Architecture and design experts weigh in on what’s emerging in 2023. As the new year emerges, lifestyle changes due to the pandemic continue to hold strong. Cutting home expenses and conserving resources are top of mind for many. Move over, granite: These new countertop materials are coming in strong, and cozy comfort is taking the place of stark, minimalist design.

Home Office Updates

For many, hybrid work is here to stay, so home offices make the list, though changes are in order. Many crave some interaction, says Priscilla Holloway, a salesperson with New York City–based Douglas Elliman.
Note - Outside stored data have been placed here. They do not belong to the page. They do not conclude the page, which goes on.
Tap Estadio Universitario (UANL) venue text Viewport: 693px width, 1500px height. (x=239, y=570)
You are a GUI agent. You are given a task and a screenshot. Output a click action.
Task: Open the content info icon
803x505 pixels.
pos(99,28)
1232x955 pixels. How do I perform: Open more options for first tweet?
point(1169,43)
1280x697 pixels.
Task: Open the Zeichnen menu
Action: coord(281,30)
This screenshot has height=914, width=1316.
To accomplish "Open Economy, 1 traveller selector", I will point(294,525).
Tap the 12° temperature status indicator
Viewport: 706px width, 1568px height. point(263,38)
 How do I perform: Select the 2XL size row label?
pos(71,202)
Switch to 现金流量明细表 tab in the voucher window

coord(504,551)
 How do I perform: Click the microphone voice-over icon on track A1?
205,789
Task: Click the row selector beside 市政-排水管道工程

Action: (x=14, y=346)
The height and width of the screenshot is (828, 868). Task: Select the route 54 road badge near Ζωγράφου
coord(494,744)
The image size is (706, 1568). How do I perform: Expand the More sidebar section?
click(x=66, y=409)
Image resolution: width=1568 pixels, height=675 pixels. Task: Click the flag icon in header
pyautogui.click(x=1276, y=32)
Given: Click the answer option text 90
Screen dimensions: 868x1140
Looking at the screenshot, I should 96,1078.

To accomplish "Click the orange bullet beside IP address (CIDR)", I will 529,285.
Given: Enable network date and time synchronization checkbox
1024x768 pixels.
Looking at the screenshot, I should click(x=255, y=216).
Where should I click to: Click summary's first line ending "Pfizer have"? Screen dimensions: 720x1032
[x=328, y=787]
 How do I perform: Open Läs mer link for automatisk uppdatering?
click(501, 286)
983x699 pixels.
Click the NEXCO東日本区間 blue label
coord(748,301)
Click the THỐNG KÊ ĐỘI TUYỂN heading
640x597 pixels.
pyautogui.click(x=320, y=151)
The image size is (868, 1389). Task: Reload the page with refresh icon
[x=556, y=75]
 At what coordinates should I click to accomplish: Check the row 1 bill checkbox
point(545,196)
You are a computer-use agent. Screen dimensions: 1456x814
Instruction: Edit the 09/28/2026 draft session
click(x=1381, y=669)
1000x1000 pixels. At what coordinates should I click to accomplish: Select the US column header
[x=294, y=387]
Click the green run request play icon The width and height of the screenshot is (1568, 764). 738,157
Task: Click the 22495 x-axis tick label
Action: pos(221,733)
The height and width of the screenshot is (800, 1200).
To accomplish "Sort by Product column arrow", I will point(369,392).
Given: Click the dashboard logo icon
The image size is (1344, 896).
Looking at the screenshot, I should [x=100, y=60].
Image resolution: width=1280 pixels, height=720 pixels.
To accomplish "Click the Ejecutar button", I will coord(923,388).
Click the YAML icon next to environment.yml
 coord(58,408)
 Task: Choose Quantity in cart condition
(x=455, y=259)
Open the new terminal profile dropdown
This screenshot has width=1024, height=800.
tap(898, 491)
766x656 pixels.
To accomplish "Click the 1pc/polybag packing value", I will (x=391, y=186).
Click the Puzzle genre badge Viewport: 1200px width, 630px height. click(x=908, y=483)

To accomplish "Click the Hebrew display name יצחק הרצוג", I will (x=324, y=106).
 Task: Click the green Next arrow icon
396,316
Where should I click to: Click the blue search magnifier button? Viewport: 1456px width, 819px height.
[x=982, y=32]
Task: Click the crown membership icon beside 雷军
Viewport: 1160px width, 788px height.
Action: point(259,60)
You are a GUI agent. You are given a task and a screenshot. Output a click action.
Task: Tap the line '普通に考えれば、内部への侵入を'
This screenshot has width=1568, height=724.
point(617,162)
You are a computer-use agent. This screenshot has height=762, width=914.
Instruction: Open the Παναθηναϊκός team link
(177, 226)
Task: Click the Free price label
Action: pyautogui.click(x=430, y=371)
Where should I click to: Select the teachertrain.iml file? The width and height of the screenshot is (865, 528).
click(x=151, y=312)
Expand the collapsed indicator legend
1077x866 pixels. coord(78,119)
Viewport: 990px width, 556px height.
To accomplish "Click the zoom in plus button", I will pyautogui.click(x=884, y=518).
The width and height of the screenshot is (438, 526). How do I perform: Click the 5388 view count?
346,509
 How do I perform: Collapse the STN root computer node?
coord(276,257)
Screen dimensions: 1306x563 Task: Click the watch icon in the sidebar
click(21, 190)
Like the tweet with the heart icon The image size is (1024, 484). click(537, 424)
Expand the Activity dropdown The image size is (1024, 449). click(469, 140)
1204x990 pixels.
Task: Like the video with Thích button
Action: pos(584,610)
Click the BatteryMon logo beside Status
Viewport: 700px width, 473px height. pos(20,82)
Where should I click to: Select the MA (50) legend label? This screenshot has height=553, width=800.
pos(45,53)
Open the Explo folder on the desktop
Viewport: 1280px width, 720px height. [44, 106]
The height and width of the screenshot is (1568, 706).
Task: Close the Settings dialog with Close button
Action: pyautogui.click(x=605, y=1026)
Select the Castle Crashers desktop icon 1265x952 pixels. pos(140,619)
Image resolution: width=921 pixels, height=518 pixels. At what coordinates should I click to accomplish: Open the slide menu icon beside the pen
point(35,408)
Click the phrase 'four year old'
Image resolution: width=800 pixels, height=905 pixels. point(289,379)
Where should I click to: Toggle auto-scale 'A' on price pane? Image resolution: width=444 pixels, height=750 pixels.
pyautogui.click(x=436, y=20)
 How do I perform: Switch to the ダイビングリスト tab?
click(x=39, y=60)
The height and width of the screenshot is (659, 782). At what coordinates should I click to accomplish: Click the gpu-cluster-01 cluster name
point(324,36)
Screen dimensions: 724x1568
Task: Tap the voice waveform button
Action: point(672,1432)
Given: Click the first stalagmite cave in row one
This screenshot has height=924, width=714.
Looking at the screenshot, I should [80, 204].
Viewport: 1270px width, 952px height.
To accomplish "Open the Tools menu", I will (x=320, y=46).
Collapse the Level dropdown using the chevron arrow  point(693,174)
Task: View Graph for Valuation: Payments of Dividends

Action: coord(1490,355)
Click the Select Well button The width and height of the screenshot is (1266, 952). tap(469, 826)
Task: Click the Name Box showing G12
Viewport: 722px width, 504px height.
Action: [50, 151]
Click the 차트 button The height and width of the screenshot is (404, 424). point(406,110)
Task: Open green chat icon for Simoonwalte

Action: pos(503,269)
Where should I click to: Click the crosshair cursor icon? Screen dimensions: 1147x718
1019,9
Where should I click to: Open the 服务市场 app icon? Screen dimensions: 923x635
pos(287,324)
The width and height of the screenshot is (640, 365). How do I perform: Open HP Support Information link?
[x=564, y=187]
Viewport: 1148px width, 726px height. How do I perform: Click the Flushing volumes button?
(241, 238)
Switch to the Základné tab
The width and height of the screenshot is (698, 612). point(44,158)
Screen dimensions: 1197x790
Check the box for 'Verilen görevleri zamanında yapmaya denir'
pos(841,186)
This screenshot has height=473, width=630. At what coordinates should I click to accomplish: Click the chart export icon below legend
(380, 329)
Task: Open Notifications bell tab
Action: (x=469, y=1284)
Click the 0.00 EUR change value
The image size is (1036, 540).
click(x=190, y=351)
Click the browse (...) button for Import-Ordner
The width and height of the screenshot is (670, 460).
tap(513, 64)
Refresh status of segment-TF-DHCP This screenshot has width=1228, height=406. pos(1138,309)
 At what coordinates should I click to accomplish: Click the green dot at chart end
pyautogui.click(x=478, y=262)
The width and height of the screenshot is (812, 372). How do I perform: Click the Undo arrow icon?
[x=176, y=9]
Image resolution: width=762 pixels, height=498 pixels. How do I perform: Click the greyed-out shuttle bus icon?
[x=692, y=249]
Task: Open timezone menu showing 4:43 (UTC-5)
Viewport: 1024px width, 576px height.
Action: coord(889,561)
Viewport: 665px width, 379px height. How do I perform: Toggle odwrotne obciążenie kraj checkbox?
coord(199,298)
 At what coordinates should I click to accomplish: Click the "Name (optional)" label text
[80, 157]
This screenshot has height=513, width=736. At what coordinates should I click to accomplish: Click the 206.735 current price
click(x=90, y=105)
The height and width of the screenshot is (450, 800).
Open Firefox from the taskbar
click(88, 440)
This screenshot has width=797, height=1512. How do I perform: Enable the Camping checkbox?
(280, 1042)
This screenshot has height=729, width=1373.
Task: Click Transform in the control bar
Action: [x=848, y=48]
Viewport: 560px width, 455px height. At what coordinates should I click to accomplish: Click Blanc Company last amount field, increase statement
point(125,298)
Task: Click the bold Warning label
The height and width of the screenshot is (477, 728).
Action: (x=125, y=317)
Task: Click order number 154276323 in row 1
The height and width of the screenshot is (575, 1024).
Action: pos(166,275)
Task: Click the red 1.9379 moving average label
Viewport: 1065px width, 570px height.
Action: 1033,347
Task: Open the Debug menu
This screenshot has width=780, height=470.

Architect Liz Peabody of Boston-based The Architectural Team says that open, partially open and glass-walled spaces are seen in houses as well as multifamily buildings’ common spaces and individual apartment units. Another change is that some offices are larger and have a window for a nice view, according to designers at The Plan Collection(link is external).

Why now? The pandemic changed how and where we work, and people are still figuring out what works best at home.

Home Office

© Ropewalk, Charlestown

Home Office

© Camille Maren, Avalon Saugus

Induction Cooking

Though the change will be gradual, many homeowners are expected to switch to induction cooking from natural gas. Many are finding that their cookware is induction-safe, despite previously held beliefs, says Chicago kitchen expert Mick De Giulio of de Giulio Kitchen Design. Induction has many benefits: Water boils faster, food cooks quicker, and homeowners have more control of heat level calibration, he says. Additionally, the smooth surface is easier to clean.

Why now? Many cities are outlawing natural gas hookups in new homes and buildings to reduce fossil fuel emissions and better control environmental and climate challenges.

Kitchen Induction

© Dave Burk, Hedrich Blessing Photographers

Eco-friendly Design

More real estate sites list eco-friendly design as a priority, from solar panels to energy-efficient windows, stronger builds that better resist severe weather, more tech features like programmable thermostats, gardening apps(link is external) and smarter, more environmentally friendly, hygienic toilets like Toto USA’s Washlet and bidet toilets. TOTO also manufactures domestically, reducing its products’ carbon footprints, says Bill Strang, president of corporate strategy, e-commerce and customer care.

Why now? More homeowners know the importance of sustainable design due to climate change reports, how fossil fuels damage the environment and the importance of preserving resources.

Eco Design Toilet

© Toto U.S.A.

Cozier Comfort

Tough times call for an antidote, and many are seeking a dose of comfort within the walls of their homes. The ebb and flow of COVID-19 in conjunction with other stressors has people wanting to feel as though they’re wrapped in a warm hug, says Chicago-based designer Tom Segal of Kaufman Segal Design. He suggests doing so with patterned wallpaper on both walls and ceilings. A tactile touch also works, he says. Think big, upholstered headboards; ’50s and ’60s lounge-style sections to sprawl, watch TV or eat; and colorful tufted or handwoven area rugs that resemble art.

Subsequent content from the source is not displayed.